Gather the lines from the material that contain "computer".

== == ==

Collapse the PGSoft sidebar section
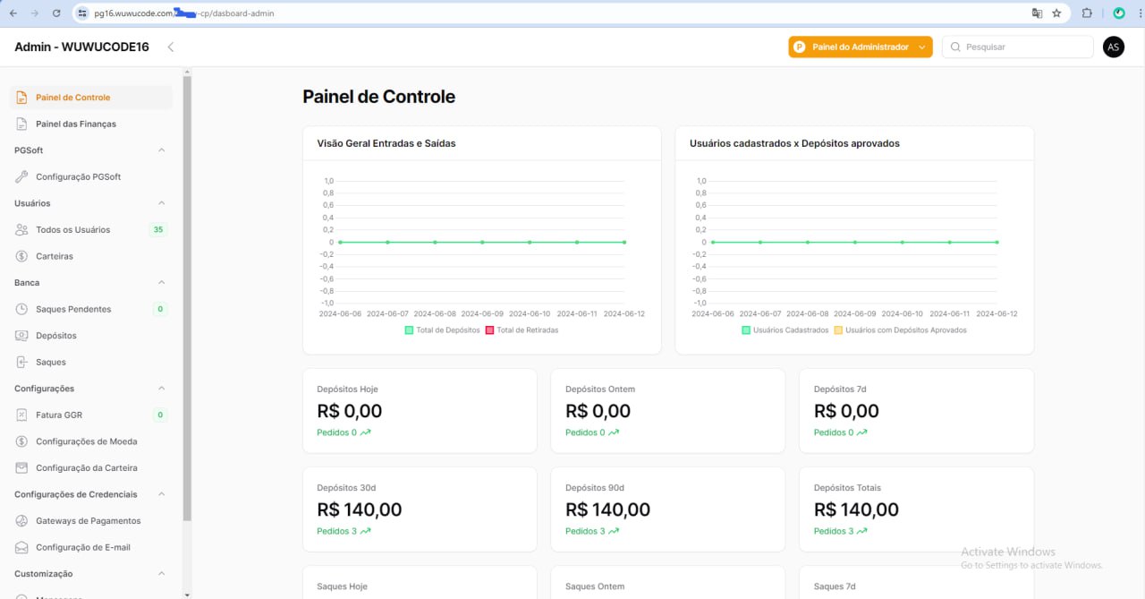Image resolution: width=1145 pixels, height=599 pixels. [x=162, y=150]
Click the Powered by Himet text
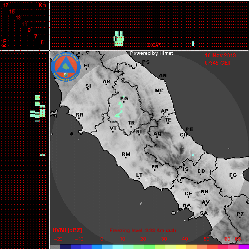The width and height of the screenshot is (249, 249). [151, 53]
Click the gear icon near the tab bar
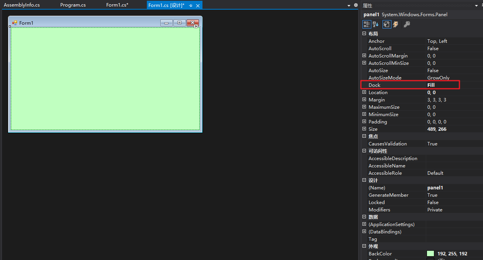The width and height of the screenshot is (483, 260). [x=355, y=5]
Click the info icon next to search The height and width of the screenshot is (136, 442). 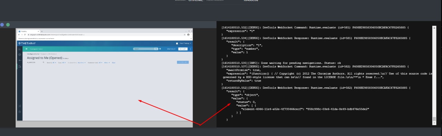click(160, 49)
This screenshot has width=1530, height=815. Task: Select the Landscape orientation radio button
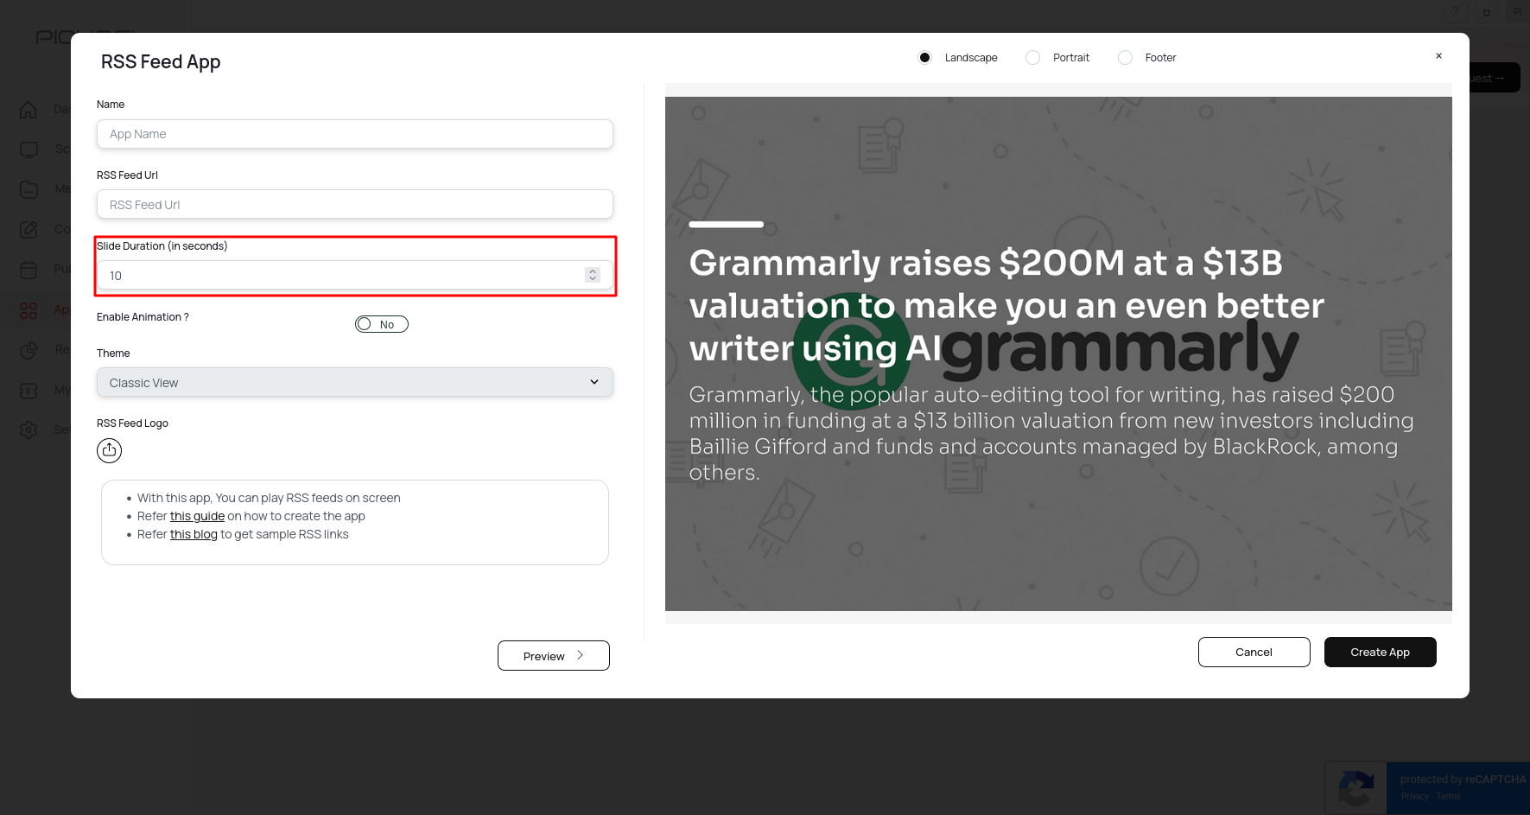coord(924,58)
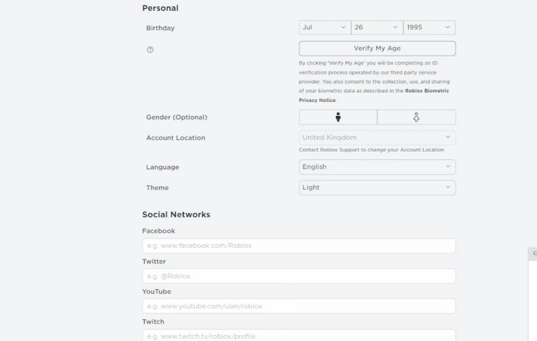Click the chevron arrow in Language selector
This screenshot has height=341, width=537.
(448, 166)
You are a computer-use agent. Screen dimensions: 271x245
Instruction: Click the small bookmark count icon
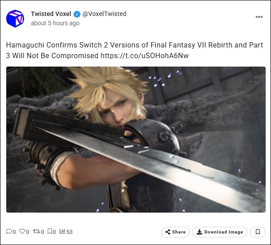tap(49, 231)
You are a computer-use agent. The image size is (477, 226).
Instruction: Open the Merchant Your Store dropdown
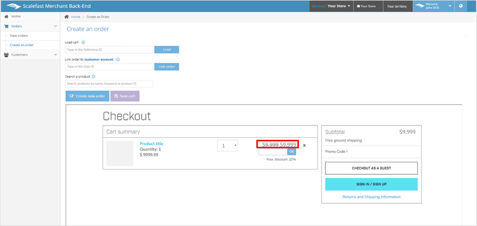point(331,6)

== == ==

# Task answer
You are a computer-use agent. Screen dimensions: 271x245
You are a computer-use agent. The image size is (477, 226).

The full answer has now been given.